由於a通常很大，我想避免顯式循環。 可能建議映射到frozenset s，但我不確定這是否太過分了。

Answer 1

ctr = Counter(frozenset(x) for x in a)
b = [ctr[frozenset(x)] == 1 for x in a]

我們可以使用 Counter 來獲取每個列表的計數（將列表轉為frozenset 以忽略順序），然​​后檢查每個列表是否只出現一次。

Answer 2

這是一個使用 NumPy 的解決方案，它比建議的frozenset解決方案快 10 倍：

a = numpy.array(a)
a.sort(axis=1)
b = numpy.ascontiguousarray(a).view(
    numpy.dtype((numpy.void, a.dtype.itemsize * a.shape[1]))
)
_, inv, ct = numpy.unique(b, return_inverse=True, return_counts=True)
print(ct[inv] == 1)

• 排序很快，並確保原始數組中的邊[i, j] , [j, i]彼此識別。 比frozenset s或tuple s快得多。

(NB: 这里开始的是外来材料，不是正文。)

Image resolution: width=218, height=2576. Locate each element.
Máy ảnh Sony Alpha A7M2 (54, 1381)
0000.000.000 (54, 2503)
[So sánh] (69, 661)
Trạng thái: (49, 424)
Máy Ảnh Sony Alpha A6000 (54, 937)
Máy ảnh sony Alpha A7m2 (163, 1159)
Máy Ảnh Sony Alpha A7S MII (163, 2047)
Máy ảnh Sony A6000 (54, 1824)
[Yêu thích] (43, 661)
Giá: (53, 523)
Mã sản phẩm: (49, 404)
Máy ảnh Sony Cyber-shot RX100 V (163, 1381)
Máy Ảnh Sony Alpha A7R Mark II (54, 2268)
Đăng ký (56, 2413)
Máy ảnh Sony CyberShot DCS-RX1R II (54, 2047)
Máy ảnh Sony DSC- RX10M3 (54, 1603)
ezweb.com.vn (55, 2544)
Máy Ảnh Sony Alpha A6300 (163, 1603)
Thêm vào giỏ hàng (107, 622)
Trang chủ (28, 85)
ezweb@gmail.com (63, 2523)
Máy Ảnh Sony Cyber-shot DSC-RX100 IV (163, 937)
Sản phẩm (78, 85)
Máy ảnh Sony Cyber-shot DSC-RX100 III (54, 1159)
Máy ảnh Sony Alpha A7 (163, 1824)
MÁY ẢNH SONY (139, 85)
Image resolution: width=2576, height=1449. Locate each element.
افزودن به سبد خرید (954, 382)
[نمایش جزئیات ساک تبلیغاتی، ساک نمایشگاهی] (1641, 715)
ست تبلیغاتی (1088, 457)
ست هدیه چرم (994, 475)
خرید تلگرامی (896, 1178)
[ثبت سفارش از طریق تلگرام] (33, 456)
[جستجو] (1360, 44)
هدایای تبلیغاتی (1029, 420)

• 受https://stackoverflow.com/a/16973510/353337啟發的行唯一化。

不同數組大小的速度比較：

該情節是用

from collections import Counter
import numpy
import perfplot


def fs(a):
    ctr = Counter(frozenset(x) for x in a)
    b = [ctr[frozenset(x)] == 1 for x in a]
    return b


def with_numpy(a):
    a = numpy.array(a)
    a.sort(axis=1)
    b = numpy.ascontiguousarray(a).view(
        numpy.dtype((numpy.void, a.dtype.itemsize * a.shape[1]))
    )
    _, inv, ct = numpy.unique(b, return_inverse=True, return_counts=True)
    res = ct[inv] == 1
    return res


perfplot.save(
    "out.png",
    setup=lambda n: numpy.random.randint(0, 10, size=(n, 2)),
    kernels=[fs, with_numpy],
    labels=["frozenset", "numpy"],
    n_range=[2 ** k for k in range(15)],
    xlabel="len(a)",
)

Answer 3

您可以從頭到尾掃描列表，同時將遇到的配對map到它們的第一個位置。 每當您處理一對時，您都會檢查之前是否遇到過它。 如果是這種情況，則 b 中第一次遭遇的索引和當前遭遇的索引都必須設置為 False。 否則，我們只需將當前索引添加到遇到的對的映射中，而不會更改 b。 b 最初將開始所有True 。 為了保持相同的[1,2]和[2,1] ，我首先簡單地對這對進行排序，以獲得穩定的表示。 代碼看起來像這樣：

def proc(a):
  b = [True] * len(a) # Better way to allocate this
  filter = {}
  idx = 0
  for p in a:
    m = min(p)
    M = max(p)
    pp = (m, M)
    if pp in filter:
      # We've found the element once previously
      # Need to mark both it and the current value as "False"
      # If we encounter pp multiple times, we'll set the initial
      # value to False multiple times, but that's not an issue
      b[filter[pp]] = False
      b[idx] = False
    else:
      # This is the first time we encounter pp, so we just add it
      # to the filter for possible later encounters, but don't affect
      # b at all.
      filter[pp] = idx
    idx++
  return b

時間復雜度是O(len(a))這很好，但空間復雜度也是O(len(a)) （對於filter ），所以這可能不是那么好。 根據您的靈活性，您可以使用近似過濾器，例如布隆過濾器。

Answer 4

#-*- coding : utf-8 -*-
a = [[1, 2], [3, 6], [2, 1], [3, 5], [3, 6]]
result = filter(lambda el:(a.count([el[0],el[1]]) + a.count([el[1],el[0]]) == 1),a)
bool_res = [ (a.count([el[0],el[1]]) + a.count([el[1],el[0]]) == 1) for el in a]
print result
print bool_res

給出：

[[3, 5]]
[False, False, False, True, False]

Answer 5

將字典用於 O(n) 解決方案。

a = [ [1, 2], [3, 6], [2, 1], [3, 5], [3, 6] ]

dict = {}
boolList = []

# Iterate through a
for i in range (len(a)):

    # Assume that this element is not a duplicate
    # This 'True' is added to the corresponding index i of boolList
    boolList += [True]

    # Set elem to the current pair in the list
    elem = a[i]

    # If elem is in ascending order, it will be entered into the map as is
    if elem[0] <= elem[1]:
        key = repr(elem)
    # If not, change it into ascending order so keys can easily be compared
    else:
        key = repr( [ elem[1] ] + [ elem[0] ])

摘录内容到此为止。